The expression “or nearer” signifies that the two (hypothetical) lines or boundaries, one belonging to the realm of mortality and contingency and the other to the (hypothetical) Divine realm of eternity and absolute necessity, have joined each other and become as if one boundary. It therefore refers to the furthest point of nearness to God as far as that which a created being can reach in journeying toward God. This nearness belongs only to God’s Messenger, upon him be peace and blessings.

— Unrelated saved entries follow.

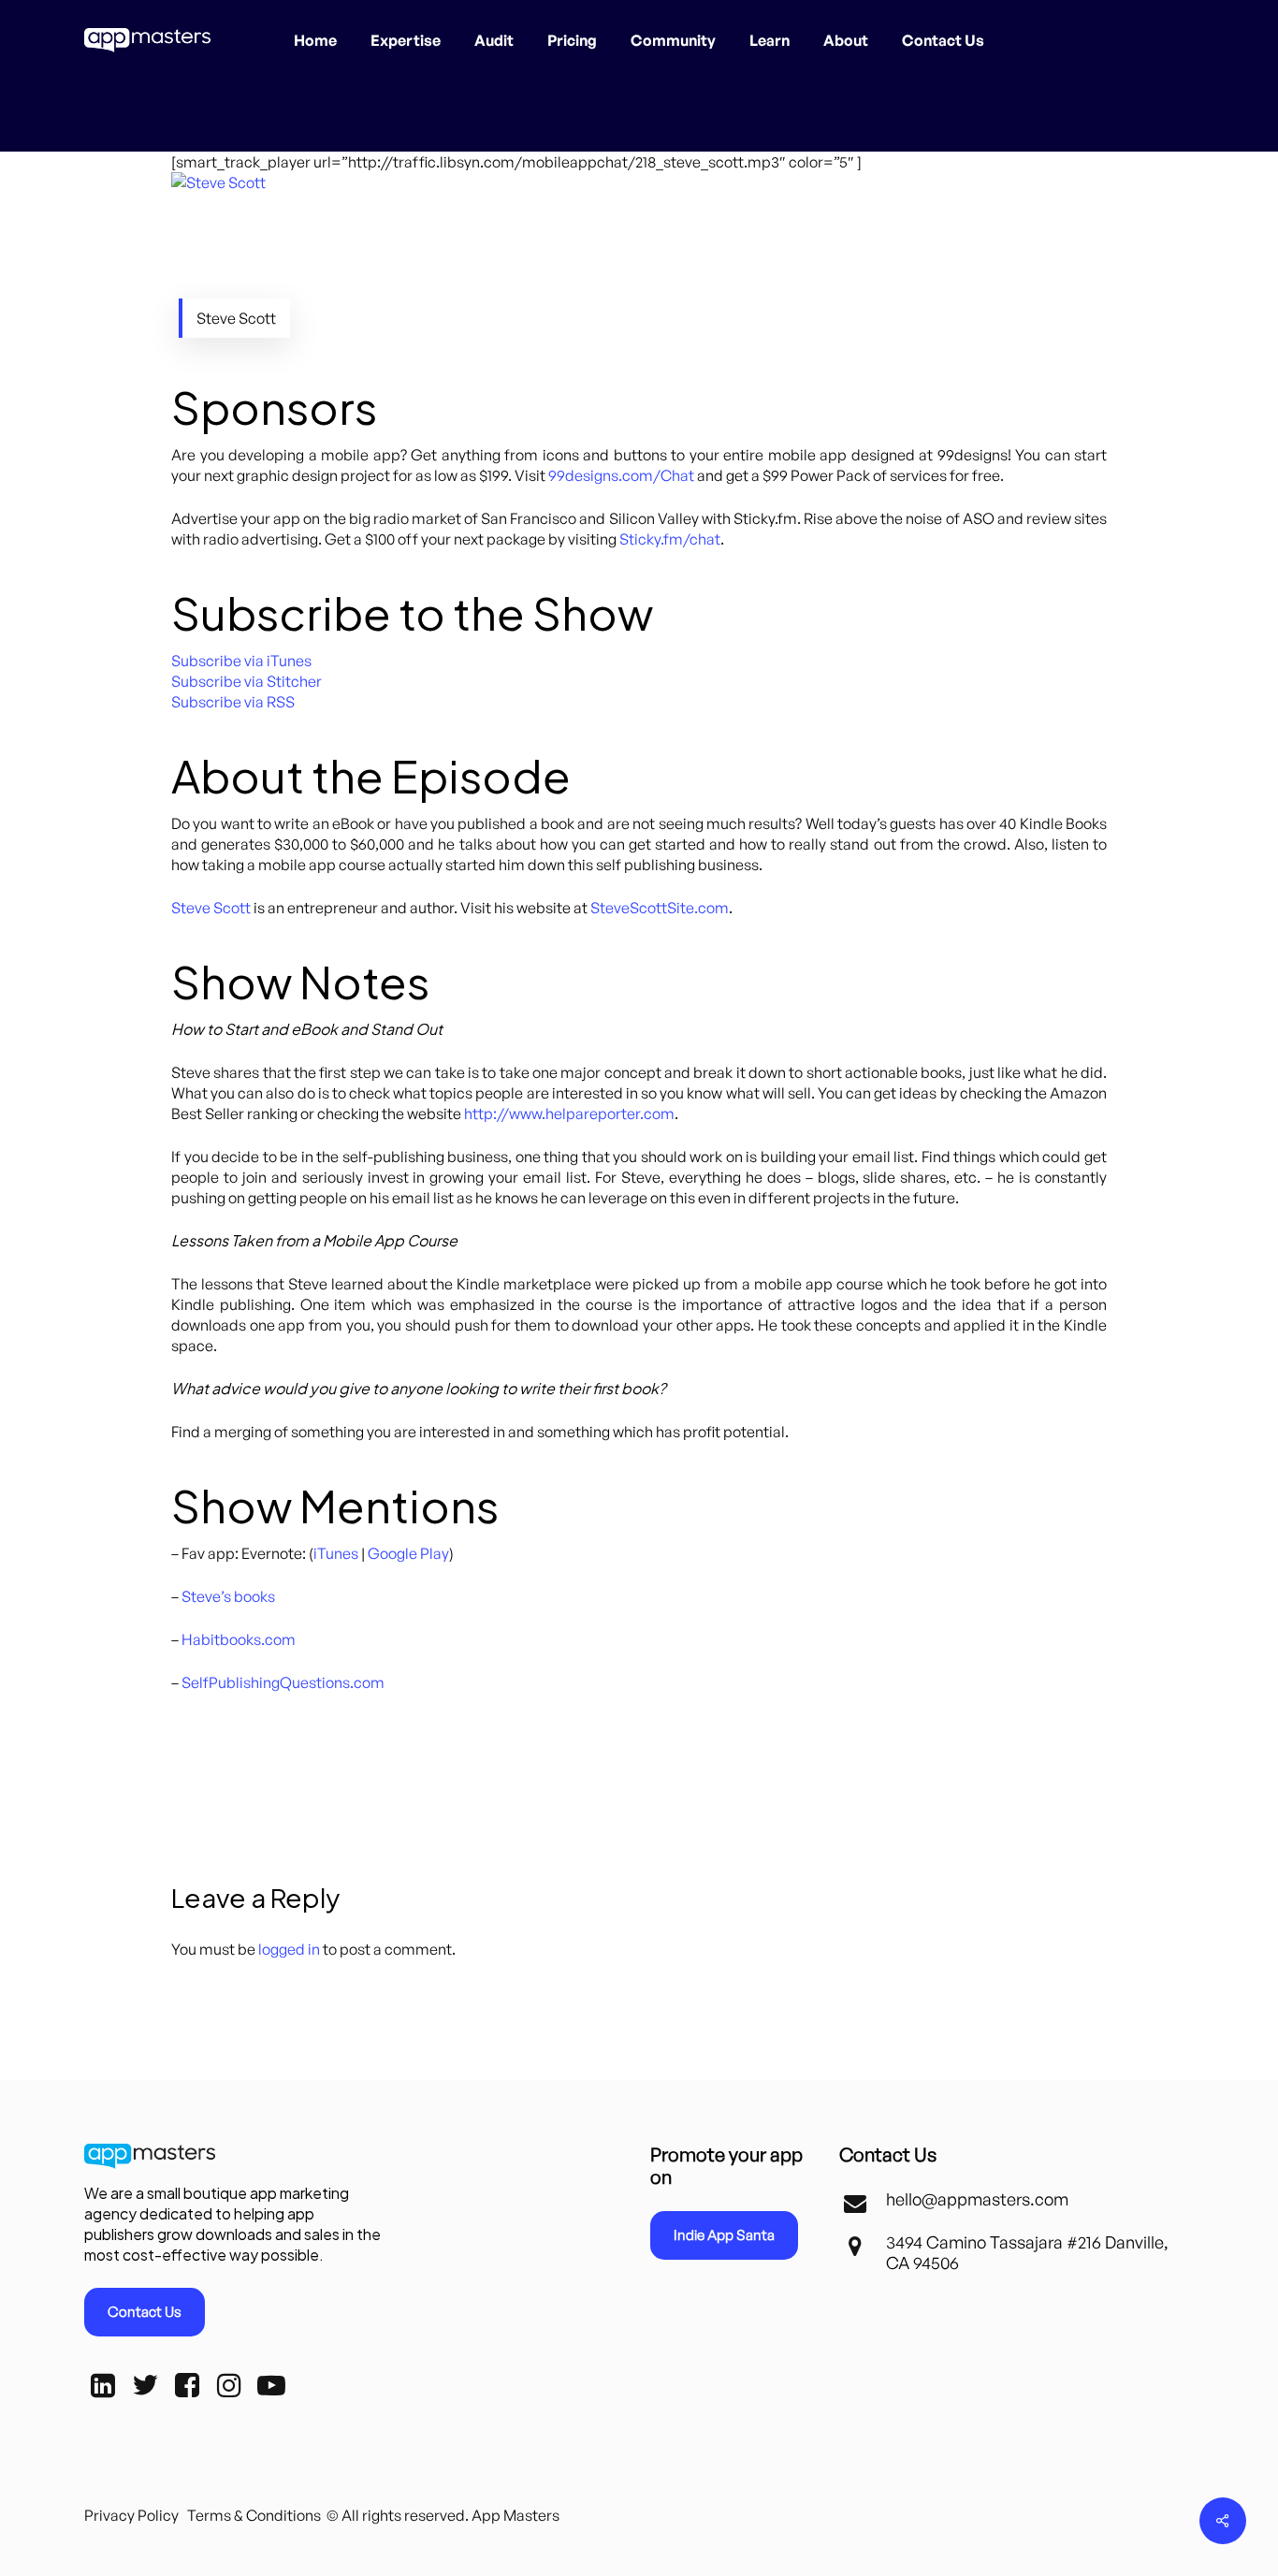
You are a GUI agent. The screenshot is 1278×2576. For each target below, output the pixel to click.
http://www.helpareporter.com (569, 1113)
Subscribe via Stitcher (246, 681)
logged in (289, 1949)
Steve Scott (211, 907)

As mentioned before, every human being is caught up in two movements, one of descent and the other of ascension. The Sufis call the former the arch of descent, and the latter the arch of ascension. Although some Muslim philosophers have viewed this as a cycle based on the theories of Divine emanation and appearance, which are likely to open a door to heretical doctrines such as monism, incarnation and union, in reality this cycle is the education, purification and development of the spirit, making it into a polished mirror to God by means of belief, righteous deeds, sincerity, purity of intention and struggle against the carnal self. This is another title on the way to becoming a perfect human being. It is a way that everyone can follow. That is something that Nadiri expresses most memorably:
What does it mean that we have taken up our residence t the highest point of rising, or at a point nearer (to Him)?
We have made the way leading to the station of two bows’ distance a straight and easy path, like an arrow, by treading it time and again.